• **Required work**: Take the line that has "The image size is (1365, 768)." in it and every line after it to the end of the entries, and reproduce them exactly.
>>>>>
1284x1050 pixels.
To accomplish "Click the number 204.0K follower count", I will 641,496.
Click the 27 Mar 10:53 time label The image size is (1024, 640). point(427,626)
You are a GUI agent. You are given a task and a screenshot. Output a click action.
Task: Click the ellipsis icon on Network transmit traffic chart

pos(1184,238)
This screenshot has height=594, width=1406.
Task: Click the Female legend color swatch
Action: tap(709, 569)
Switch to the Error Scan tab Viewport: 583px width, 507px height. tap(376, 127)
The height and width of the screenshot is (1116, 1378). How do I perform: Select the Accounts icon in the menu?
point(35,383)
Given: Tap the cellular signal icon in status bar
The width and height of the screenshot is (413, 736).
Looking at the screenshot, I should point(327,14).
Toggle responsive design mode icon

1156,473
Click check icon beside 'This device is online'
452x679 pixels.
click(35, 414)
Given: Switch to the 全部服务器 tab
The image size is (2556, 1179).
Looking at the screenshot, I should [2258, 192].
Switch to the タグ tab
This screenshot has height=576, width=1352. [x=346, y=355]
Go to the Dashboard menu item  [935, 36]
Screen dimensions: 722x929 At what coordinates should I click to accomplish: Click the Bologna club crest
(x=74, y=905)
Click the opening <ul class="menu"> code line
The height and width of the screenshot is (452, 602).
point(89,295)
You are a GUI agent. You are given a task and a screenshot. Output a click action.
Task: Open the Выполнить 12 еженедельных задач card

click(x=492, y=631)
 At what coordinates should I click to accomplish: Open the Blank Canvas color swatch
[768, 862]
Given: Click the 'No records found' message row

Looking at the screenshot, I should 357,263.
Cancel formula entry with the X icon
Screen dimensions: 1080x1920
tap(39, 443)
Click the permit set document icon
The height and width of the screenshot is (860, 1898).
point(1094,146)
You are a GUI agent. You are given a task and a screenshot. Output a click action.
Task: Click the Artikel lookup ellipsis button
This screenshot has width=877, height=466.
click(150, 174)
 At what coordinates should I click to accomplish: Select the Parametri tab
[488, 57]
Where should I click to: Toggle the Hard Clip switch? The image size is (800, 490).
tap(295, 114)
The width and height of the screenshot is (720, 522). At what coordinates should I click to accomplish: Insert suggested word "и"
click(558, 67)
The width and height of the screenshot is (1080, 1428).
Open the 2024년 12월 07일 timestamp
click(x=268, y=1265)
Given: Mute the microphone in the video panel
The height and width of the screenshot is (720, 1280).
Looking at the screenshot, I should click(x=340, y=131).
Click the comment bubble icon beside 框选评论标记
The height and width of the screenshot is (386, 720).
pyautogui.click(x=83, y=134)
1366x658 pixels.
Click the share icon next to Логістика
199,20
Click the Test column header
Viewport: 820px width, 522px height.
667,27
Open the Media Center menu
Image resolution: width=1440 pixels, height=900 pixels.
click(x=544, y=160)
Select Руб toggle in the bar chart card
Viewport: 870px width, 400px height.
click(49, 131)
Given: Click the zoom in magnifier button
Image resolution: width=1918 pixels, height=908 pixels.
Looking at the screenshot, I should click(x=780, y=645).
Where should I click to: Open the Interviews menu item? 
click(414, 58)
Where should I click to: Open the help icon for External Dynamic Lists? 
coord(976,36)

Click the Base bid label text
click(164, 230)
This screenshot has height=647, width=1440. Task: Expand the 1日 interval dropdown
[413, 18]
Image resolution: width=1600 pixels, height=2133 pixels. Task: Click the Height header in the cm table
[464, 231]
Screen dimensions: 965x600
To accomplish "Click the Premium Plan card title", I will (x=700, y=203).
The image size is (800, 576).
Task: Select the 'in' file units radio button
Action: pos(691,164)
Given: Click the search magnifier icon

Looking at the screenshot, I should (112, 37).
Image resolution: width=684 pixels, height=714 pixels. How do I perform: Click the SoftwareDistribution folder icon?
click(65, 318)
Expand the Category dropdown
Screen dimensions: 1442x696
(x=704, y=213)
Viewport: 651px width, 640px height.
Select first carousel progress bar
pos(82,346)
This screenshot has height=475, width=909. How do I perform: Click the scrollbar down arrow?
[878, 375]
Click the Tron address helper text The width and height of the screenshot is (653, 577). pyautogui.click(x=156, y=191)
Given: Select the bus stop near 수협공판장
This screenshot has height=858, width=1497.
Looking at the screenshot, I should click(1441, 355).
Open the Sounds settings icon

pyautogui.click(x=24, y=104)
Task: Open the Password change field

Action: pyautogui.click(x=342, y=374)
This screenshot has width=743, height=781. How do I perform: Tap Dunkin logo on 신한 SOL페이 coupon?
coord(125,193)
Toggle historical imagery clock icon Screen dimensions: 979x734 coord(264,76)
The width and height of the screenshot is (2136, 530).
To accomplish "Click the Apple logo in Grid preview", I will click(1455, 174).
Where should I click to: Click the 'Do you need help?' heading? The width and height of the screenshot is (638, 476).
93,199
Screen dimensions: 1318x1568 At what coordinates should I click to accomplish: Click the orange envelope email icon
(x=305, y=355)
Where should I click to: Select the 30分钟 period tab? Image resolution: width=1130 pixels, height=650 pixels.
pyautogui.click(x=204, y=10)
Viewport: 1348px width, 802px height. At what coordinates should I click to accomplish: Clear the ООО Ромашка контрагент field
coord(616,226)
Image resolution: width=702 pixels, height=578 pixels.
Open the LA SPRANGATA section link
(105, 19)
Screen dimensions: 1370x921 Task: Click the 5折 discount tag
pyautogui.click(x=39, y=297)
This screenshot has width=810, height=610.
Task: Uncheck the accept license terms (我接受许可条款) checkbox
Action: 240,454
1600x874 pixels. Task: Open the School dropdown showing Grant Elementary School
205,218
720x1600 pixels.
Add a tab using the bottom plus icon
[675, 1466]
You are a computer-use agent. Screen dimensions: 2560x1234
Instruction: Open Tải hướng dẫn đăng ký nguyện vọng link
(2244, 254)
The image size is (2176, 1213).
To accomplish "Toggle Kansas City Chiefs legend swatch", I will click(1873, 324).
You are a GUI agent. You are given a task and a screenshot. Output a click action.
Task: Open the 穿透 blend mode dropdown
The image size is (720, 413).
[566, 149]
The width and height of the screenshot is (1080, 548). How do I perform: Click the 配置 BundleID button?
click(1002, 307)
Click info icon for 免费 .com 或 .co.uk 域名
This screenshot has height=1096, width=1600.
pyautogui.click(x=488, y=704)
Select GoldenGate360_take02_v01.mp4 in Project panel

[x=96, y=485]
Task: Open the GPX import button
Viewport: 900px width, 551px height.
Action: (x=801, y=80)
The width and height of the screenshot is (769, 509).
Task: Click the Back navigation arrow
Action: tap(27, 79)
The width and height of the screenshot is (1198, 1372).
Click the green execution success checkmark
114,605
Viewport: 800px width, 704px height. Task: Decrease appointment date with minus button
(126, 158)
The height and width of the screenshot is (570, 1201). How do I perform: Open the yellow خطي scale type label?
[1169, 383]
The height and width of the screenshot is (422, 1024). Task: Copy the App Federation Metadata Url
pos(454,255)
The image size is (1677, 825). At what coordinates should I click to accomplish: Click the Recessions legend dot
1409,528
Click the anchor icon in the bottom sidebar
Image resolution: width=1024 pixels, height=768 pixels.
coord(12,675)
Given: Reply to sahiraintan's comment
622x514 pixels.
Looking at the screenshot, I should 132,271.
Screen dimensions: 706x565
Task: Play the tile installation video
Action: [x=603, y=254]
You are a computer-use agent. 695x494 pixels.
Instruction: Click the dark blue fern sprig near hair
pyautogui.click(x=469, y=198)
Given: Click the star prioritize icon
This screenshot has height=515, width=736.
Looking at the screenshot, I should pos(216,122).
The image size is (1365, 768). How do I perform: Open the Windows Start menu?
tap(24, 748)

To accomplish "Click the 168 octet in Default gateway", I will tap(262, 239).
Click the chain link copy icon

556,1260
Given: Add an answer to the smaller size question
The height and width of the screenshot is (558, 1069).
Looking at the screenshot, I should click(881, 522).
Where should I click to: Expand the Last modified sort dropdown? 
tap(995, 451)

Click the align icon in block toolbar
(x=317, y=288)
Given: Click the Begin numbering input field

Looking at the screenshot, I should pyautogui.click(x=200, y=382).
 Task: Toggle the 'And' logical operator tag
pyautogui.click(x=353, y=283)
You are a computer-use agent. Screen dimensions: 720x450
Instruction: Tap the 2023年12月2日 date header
<<<<<
• **Response to the task**:
The image size is (1365, 768). How do I perform: Open the Windows Start menu?
tap(24, 748)

To accomplish "Click the 168 octet in Default gateway", I will tap(262, 239).
Click the chain link copy icon

556,1260
Given: Add an answer to the smaller size question
The height and width of the screenshot is (558, 1069).
Looking at the screenshot, I should click(881, 522).
Where should I click to: Expand the Last modified sort dropdown? 
tap(995, 451)

Click the align icon in block toolbar
(x=317, y=288)
Given: Click the Begin numbering input field

Looking at the screenshot, I should pyautogui.click(x=200, y=382).
 Task: Toggle the 'And' logical operator tag
pyautogui.click(x=353, y=283)
You are a computer-use agent. Screen dimensions: 720x450
Instruction: Tap the 2023年12月2日 date header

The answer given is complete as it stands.